The upsides of this approach are that we’d get efficient calculation of intervals, sub-date precision when we needed it, and no added space consumption for the (common?) case that we’re just dealing with dates. The practical downside is that existing code that relies on a_date - b_date yielding an integer will break, since most RDBMS I’ve encountered use some interval type for the difference in datetimes, which may or may not (looking at you, Postgres) quietly cast to an integer when needed. The informational downside is that we won’t know what the precision of dates are within the data model. (There’s also the fact that DATETIME types have a shorter span of actual dates they can cover than a DATE type, but I don’t see that as a problem for OHDSI; by the time it’s a problem native types will probably be wider. )

When we extended the CDM for PEDSnet, we went with a separate set of *_time fields because we thought that the change in date math would break code that assumed it was dealing with DATE types. That’s still a real consideration, but I can see an argument that the pain of a flag day now is worth the gain of having a single place for temporal information going forward

To be clear about @rimma 's proposal, the *_datetime fields will have datetime semantics, so you don’t actually have to consult the precision field to do date math; it’s just there as advisory metadata if you want it. By biggest reservation is that it consumes row-level storage for something that’s likely constant across large swathes of data, so may be more appropriate for a metadata table. The question is how often you’d want it while doing, versus how often you want to record it so the user will know about it.

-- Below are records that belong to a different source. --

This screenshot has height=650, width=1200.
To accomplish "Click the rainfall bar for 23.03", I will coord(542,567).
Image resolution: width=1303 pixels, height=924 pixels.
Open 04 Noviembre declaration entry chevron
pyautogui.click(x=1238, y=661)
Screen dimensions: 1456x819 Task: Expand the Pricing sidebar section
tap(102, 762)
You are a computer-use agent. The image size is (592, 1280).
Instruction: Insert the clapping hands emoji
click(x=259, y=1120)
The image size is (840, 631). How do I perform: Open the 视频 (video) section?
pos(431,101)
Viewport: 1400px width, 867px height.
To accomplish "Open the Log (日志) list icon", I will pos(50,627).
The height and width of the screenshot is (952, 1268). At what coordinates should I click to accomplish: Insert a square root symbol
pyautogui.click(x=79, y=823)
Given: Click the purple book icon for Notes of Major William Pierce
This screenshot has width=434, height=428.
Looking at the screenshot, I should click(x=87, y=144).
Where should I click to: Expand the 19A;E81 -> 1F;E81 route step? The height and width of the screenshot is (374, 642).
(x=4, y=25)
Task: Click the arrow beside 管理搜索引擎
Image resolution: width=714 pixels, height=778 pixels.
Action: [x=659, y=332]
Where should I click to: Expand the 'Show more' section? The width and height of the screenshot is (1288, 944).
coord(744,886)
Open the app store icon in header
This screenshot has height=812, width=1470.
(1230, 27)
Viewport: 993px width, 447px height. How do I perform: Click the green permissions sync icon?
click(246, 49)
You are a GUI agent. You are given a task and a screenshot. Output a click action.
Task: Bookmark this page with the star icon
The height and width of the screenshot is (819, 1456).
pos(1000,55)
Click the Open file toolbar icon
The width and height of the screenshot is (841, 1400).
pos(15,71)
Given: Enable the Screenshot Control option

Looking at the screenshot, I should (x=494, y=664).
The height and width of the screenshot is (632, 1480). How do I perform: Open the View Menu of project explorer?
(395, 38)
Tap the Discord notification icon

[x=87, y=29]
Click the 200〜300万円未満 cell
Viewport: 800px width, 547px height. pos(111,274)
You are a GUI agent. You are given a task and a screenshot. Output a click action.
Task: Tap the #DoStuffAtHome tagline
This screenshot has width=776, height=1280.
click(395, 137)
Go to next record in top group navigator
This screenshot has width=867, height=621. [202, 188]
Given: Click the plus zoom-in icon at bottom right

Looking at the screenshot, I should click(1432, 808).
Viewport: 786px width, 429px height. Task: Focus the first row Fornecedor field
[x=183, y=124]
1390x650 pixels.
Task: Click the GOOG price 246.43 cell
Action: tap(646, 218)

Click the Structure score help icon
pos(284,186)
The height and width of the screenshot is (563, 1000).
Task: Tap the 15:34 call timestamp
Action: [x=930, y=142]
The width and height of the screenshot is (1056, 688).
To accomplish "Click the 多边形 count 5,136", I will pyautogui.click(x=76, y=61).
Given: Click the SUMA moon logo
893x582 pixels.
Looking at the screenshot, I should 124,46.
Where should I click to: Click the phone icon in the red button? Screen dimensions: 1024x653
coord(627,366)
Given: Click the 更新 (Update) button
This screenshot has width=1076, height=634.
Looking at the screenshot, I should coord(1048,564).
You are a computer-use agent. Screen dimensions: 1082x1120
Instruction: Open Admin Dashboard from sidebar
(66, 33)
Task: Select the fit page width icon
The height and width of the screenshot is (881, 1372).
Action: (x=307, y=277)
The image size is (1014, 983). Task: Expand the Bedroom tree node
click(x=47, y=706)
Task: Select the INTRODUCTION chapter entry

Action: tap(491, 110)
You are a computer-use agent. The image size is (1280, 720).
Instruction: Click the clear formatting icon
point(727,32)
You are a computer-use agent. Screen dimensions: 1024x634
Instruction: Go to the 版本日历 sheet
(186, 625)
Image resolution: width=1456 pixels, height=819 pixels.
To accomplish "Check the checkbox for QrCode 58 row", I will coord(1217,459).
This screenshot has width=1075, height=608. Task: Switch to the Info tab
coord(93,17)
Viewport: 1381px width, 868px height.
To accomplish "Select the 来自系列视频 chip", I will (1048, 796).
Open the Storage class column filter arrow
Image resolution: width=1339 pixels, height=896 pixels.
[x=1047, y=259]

To @hripcsa 's other points:

(markdown bait)
Agree
I’m not as worried about _dt. I agree it’s not as clear on first reading, but it’s fine once you know it, so we’re talking about a one-time entry cost. And it’s a much lower cognitive barrier than x_concept_id vs x_type_concept_id vs x_source_concept_id, for instance.
I like the idea of deprecating and eventually removing the _date fields, since it sounds like the only reason to separate them is backwards compatibility. (Well, we also need to teach SqlRender when to use extract(days from a - b) or similar, but that’s manageable. I do wonder whether the precision fields might be candidates for extending cdm_version, though that’s got its own set of edge cases. Minimally, it gets us to something like PCORnet’s “harvest” table, which looks like a lot of bookkeeping, though it’s only once per instance, and if most of it’s optional, can be used only when needed.